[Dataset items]
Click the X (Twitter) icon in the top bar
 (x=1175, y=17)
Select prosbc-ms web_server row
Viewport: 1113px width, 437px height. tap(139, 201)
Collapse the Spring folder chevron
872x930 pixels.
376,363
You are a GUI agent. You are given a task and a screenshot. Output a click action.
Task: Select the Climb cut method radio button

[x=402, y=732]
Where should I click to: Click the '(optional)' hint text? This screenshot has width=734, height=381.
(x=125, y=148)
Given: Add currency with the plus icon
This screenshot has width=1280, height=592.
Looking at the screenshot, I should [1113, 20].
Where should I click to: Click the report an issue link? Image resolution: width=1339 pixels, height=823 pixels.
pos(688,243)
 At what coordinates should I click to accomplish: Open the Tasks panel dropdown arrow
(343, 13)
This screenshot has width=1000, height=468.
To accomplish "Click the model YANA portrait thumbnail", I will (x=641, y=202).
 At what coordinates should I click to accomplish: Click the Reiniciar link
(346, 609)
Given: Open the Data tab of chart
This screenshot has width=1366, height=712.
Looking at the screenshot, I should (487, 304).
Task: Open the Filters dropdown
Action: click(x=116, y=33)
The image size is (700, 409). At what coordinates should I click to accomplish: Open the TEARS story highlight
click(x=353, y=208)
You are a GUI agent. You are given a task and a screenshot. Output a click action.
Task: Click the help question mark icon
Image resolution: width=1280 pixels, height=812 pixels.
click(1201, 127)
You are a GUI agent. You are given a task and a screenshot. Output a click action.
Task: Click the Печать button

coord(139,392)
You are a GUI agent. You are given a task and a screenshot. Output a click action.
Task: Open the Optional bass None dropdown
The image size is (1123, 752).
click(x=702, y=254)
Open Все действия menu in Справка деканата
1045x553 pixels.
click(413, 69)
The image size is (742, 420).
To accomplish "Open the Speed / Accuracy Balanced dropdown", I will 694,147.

• [TASK] Wherever the string "will" shows up in a line above, tally that line, and answer with the final number alone.

• [RESPONSE AREA] 2